● SELECTED PASSAGE

[Start of Attachment]

For decades, biology textbooks have taught that developing nerve cells initially form the brain and over time, some transform into spinal cord, but a new study from researchers at the Francis Crick Institute challenges this view.
By investigating the development of central nervous system cells, engineered from embryonic stem cells, researchers have discovered that a critical decision is made earlier in cells than previously anticipated and this predetermines whether they form the brain or spinal cord.
This insight sheds light on the origin of different regions of the nervous system in embryos, and could help scientists to develop regenerative approaches for spinal cord injury and disease. The paper is published in Cell.
Running from head to tail in animals and humans, the central nervous system is divided into the brain, which contains the nerve cells responsible for complex information processing and decision making, and the spinal cord, containing nerve cells for sensing and moving the body. How the cells that make the two parts of the nervous system are formed in an embryo has been a long-standing question in developmental biology.
“Our work demonstrates that the formation of the spinal cord is predetermined in cells before they become neural cells,” says James Briscoe, senior author of the paper and head of the Crick’s Developmental Dynamics lab. “This challenges the textbook view of how the nervous system is formed, which suggested that neural cells progressively transition from brain to spinal cord.”
Biologists and computer scientists in collaboration
By combining cutting-edge developmental biology and embryonic stem cell techniques with computational genomics, the team were able to determine when cells became neural and adopted brain or spinal cord characteristics. This revealed a critical time window during development before formation of the nervous system, when cells acquire the ability to make spinal cord. Testing their findings in embryos, the team found that this critical window corresponds to between days 7 and 7.5 of mouse development.
The researchers took advantage of state-of-the-art genome sequencing technologies to generate novel molecular understanding of neural induction, the process of nervous system development. They found that by performing ATAC-seq – a technique that allows the discovery of active regions of DNA in the genome – they could distinguish neural cell types that make up different regions of the central nervous system.
“By tracking the chromatin accessibility landscape of neural cells over time, we could identify the transcription factors responsible for spinal cord fate and the context in which they operate,” says Sebastian Steinhauser, co-first author of the study and a Winton PhD student at the Crick.

[End of Attachment]

● DESCRIPTION OF THE TASK
Reproduce verbatim the part of the passage on nervous system development that opens with the words containing "Running from head" and closes with "in developmental biology.". The items after this point come from a different source than the passage on nervous system development.

● SUPPLIED DATA
[Start of Attachment]

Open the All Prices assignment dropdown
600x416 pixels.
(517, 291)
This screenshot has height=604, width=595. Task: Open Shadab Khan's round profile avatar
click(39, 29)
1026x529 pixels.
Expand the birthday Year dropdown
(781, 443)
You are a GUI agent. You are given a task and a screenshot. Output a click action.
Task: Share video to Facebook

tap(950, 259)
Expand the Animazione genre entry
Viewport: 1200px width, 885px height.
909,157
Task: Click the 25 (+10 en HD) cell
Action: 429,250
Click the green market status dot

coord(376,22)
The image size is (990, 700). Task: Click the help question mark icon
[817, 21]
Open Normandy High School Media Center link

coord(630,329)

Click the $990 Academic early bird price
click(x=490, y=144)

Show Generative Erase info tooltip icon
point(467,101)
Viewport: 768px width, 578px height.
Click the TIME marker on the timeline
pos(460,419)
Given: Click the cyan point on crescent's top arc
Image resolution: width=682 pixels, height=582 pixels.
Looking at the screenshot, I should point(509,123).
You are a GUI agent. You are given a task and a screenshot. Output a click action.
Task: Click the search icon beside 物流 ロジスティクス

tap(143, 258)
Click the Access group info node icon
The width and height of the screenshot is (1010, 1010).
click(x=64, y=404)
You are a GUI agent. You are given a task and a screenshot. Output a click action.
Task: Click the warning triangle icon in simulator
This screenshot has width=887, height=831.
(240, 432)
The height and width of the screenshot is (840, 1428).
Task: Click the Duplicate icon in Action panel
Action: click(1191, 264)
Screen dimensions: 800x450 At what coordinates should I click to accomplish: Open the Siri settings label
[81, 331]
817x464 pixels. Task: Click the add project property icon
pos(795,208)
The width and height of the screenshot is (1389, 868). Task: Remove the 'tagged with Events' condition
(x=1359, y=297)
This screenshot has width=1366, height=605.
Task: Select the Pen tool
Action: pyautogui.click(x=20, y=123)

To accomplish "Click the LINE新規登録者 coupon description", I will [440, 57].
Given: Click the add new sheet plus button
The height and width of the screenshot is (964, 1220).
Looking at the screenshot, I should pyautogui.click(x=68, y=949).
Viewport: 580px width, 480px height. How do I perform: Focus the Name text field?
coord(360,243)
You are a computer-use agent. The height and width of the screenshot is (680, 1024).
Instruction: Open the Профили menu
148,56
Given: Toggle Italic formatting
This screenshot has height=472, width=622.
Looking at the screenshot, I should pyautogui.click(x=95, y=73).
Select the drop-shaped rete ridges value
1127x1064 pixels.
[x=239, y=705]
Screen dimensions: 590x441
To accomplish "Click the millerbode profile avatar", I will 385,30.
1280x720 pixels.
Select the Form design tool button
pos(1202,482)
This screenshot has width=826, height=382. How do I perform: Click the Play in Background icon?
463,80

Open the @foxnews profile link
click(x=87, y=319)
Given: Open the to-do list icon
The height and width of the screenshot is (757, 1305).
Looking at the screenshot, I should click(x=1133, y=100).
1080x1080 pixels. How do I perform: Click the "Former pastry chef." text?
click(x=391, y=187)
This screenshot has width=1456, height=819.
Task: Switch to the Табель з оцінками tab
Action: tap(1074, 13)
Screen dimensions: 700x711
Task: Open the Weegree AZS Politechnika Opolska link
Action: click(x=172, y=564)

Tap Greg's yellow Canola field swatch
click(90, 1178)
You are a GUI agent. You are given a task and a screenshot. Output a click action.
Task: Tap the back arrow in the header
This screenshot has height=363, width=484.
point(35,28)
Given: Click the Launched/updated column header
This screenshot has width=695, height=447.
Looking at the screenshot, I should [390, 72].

[End of Attachment]

● EXERCISE OUTPUT
Running from head to tail in animals and humans, the central nervous system is divided into the brain, which contains the nerve cells responsible for complex information processing and decision making, and the spinal cord, containing nerve cells for sensing and moving the body. How the cells that make the two parts of the nervous system are formed in an embryo has been a long-standing question in developmental biology.